Now, when it comes to cyber security, I am all the more adamant about one thing:  Show me.  Period.  I can read, too, and I have all the books, papers and software that matters - but it doesn't matter if you can't capture the flag.  If I were hiring pen testers or intrusion analysis engineers, even core infrastructure architects, I'd have a gauntlet ready for candidates to run and show results from.  Pen testing candidate?  Bring your toolset, whatever it is, and show me how you capture the flag on at least three OS (Windows, Linux, OpenVMS, for example).  Intrusion analyst?  Again, bring your toolset of choice and look at two networked environments I've set up and show me all activity relevant to an active hack being performed by a skilled cyber security professional.
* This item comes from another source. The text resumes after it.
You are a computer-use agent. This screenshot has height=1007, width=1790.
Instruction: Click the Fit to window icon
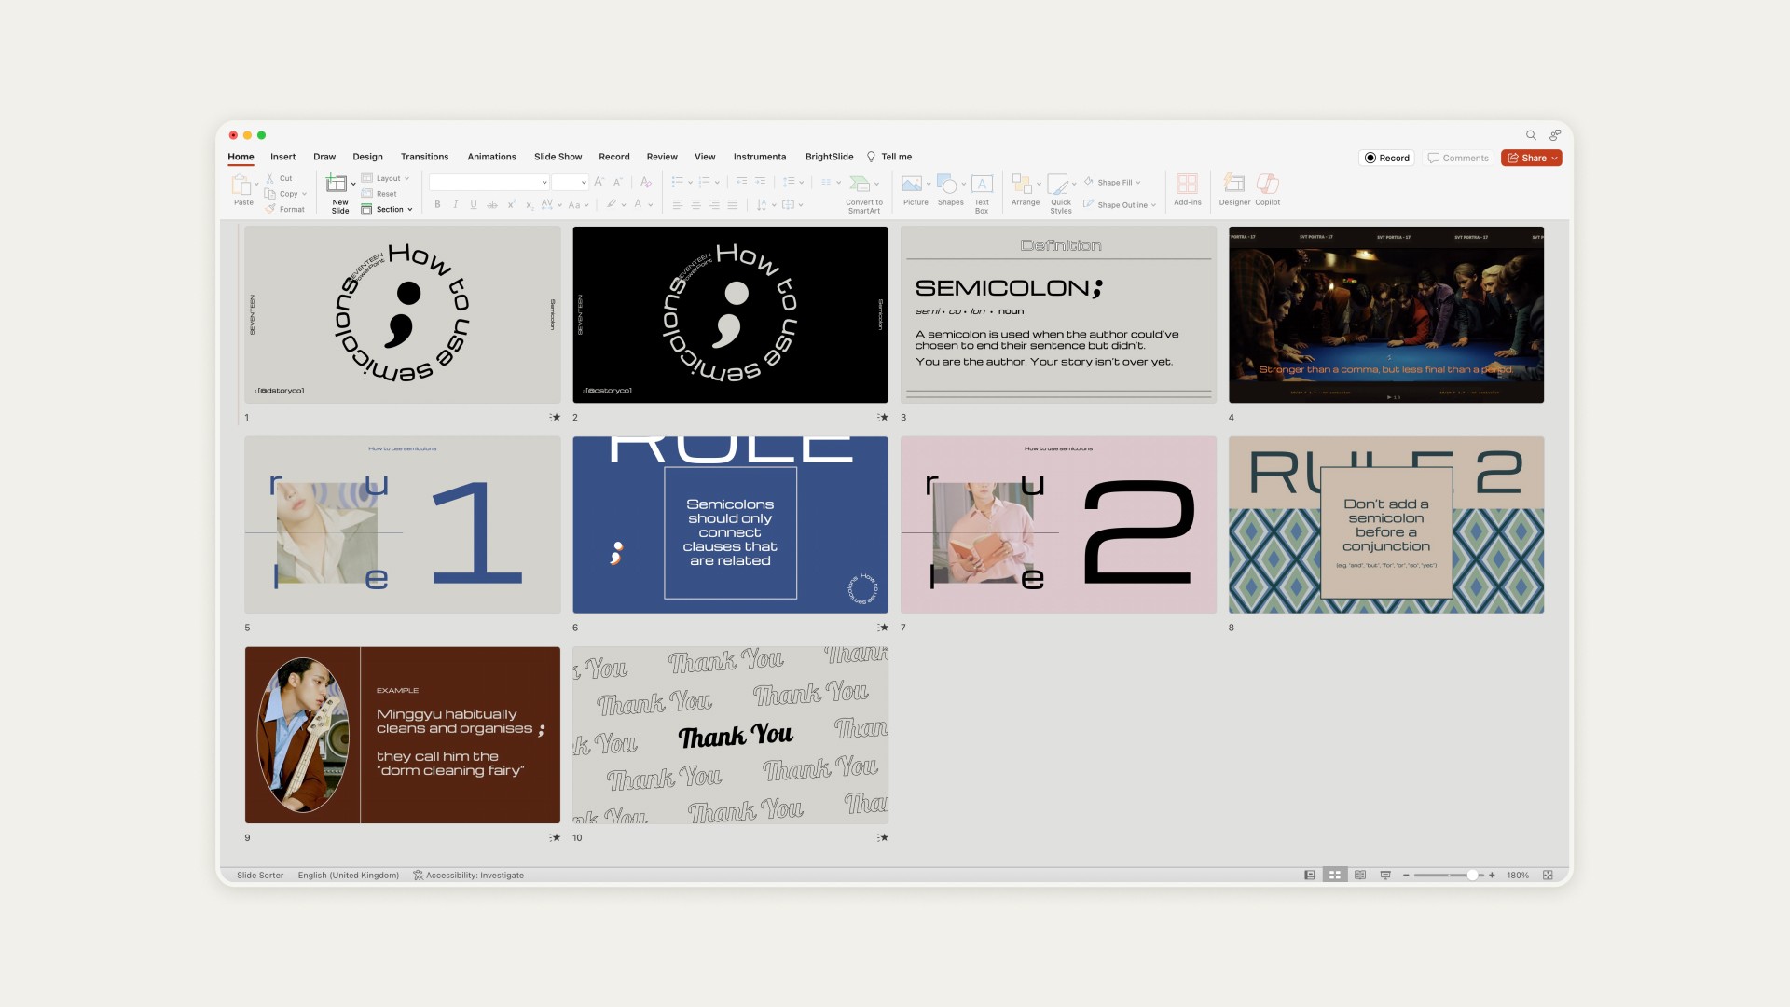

Like education, certification is an industry.  Whether that is good or bad, I don't have the credentials to determine, but I do know that intelligence comes in all colors and sizes and in the end, it comes down to what you can do, whether you can do it repeatedly and do it with skill over time without losing momentum, and in fact improving in your skillset over time.  Show me.  Not a piece of paper (or PDF), but the flag I sent you to capture.